The marble benches of the central plaza faced out across the surrounding waters to tall columns  and sharp arches supporting the high dome. From the central island, stately bridges spanned the still pools to narrow walkways behind the columns, with broad vaulted avenues and limpid canals leading away through ever-deeping gloom into darkness. Reflected in the pools were the tumbled columns, collapsed walls, and riotous root and vine growth thriving the dark half-light of the magical fountains.

The ancient Ayleids recognized not the four elements of modern natural philosophy -- earth, water, air, and fire --  but the four elements of High Elf religion -- earth, water, air, and light. The Ayleids considered fire to be but a weak and corrupt form of light, which Ayleid philosophers identified with primary magical principles. Thus their ancient subterranean temples and sanctuaries were lit by lamps, globes, pools, and fountains of purest magic.

It was by these ancient, faded, but still active magics that I knelt and contemplated the departed glories of the long-dead Ayelid architects. Gazing through the glass-smooth reflections of the surrounding pools, I could see, deep below, the slow pulse, the waxing and waning of the Welkynd stones.

The chiefest perils of these ruins to the explorer are the cunning and deadly mechanisms devised by the Ayleids to torment and confound those would invade their underground sanctuaries.
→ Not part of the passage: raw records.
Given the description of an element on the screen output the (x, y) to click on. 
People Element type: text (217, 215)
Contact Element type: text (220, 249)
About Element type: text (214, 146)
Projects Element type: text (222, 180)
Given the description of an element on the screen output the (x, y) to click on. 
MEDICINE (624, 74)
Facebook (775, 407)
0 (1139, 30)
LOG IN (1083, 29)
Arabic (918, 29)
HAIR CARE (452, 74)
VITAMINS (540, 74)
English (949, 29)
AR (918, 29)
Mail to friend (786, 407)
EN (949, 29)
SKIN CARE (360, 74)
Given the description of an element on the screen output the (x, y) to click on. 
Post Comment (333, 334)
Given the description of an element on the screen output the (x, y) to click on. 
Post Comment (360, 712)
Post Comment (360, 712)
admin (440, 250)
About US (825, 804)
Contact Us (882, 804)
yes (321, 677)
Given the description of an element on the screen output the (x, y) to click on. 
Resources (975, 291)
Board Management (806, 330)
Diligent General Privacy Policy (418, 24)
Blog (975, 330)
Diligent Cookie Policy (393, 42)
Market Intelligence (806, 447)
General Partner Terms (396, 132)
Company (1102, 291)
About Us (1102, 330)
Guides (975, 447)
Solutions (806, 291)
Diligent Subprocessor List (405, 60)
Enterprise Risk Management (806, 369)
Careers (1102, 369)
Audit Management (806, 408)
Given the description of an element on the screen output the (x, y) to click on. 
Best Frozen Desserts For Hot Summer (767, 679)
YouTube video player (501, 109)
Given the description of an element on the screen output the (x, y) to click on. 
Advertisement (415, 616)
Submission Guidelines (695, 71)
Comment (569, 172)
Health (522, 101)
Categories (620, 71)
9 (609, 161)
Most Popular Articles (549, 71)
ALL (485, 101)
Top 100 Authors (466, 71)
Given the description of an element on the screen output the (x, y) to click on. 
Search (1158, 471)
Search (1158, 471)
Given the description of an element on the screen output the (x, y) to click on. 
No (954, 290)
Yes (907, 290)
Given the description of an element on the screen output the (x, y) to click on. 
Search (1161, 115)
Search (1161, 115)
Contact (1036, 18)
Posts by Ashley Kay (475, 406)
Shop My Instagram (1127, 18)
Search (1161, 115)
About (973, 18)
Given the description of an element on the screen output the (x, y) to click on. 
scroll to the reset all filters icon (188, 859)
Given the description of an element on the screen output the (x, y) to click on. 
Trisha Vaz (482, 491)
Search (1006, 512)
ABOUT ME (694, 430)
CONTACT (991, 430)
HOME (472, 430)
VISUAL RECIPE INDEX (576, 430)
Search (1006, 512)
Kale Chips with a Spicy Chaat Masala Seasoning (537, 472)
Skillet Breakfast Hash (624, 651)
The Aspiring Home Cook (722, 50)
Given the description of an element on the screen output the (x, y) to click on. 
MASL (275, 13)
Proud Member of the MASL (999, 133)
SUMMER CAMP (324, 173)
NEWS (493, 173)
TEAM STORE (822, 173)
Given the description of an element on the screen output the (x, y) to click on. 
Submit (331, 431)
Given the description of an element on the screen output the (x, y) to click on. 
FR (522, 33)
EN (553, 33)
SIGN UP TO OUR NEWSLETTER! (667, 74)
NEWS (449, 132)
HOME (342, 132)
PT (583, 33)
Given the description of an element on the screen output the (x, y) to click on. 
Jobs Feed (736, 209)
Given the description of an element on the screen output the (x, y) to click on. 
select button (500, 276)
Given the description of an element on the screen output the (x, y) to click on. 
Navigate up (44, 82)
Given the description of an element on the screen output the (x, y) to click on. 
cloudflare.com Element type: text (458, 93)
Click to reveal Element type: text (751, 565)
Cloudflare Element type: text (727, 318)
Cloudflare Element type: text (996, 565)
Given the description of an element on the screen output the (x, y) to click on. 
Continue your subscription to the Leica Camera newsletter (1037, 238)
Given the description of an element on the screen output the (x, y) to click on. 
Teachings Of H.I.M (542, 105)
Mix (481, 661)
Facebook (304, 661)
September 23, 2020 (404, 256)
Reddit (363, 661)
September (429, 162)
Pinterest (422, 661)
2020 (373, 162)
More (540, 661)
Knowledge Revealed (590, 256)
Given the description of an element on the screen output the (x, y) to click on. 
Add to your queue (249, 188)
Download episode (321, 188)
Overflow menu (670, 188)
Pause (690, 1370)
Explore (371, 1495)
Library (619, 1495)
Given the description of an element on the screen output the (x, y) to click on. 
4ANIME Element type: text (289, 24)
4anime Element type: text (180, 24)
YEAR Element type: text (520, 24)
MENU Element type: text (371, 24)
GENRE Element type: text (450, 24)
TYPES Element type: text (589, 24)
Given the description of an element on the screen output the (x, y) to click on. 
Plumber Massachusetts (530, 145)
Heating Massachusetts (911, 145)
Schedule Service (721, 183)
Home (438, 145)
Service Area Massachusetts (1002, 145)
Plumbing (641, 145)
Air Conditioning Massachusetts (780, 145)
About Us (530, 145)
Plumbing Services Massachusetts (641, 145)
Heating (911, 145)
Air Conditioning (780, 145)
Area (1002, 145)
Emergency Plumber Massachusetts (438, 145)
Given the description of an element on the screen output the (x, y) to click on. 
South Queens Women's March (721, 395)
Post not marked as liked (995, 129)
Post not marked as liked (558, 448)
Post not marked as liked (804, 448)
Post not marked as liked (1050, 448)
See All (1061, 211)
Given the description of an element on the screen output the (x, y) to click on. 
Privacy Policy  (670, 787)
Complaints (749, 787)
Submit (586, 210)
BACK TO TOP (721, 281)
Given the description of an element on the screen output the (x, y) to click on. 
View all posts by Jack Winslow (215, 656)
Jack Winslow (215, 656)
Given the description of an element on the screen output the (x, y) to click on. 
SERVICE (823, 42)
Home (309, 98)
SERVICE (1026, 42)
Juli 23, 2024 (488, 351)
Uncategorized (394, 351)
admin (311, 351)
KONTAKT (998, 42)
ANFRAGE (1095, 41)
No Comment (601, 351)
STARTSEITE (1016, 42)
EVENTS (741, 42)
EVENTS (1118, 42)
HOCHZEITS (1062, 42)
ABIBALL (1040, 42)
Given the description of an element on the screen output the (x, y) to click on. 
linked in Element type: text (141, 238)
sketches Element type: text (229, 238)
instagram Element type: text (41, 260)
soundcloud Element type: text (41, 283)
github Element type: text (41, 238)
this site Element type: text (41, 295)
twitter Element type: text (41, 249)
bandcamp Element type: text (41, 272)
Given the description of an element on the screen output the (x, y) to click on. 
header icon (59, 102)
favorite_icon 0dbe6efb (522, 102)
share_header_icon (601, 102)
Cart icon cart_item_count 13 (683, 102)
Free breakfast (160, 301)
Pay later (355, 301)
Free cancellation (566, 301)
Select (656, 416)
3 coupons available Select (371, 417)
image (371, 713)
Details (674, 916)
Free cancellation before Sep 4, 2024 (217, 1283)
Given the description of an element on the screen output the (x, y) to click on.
What irony that after these many years, these devices should still stand vigilant against those who would admire the works of the Ayleids. For it is clear... these devices were crafted in vain. They did not secure the Ayleids against their true enemies, which were not the slaves who revolted and overthrew their cruel masters, nor the were they the savage beast peoples who learned the crafts owar and magic from their Ayleid masters. No, it was the arrogant pride of their achievements, their smug self-assurance that their empire would last forever, that doomed them to fail and fade into obscurity.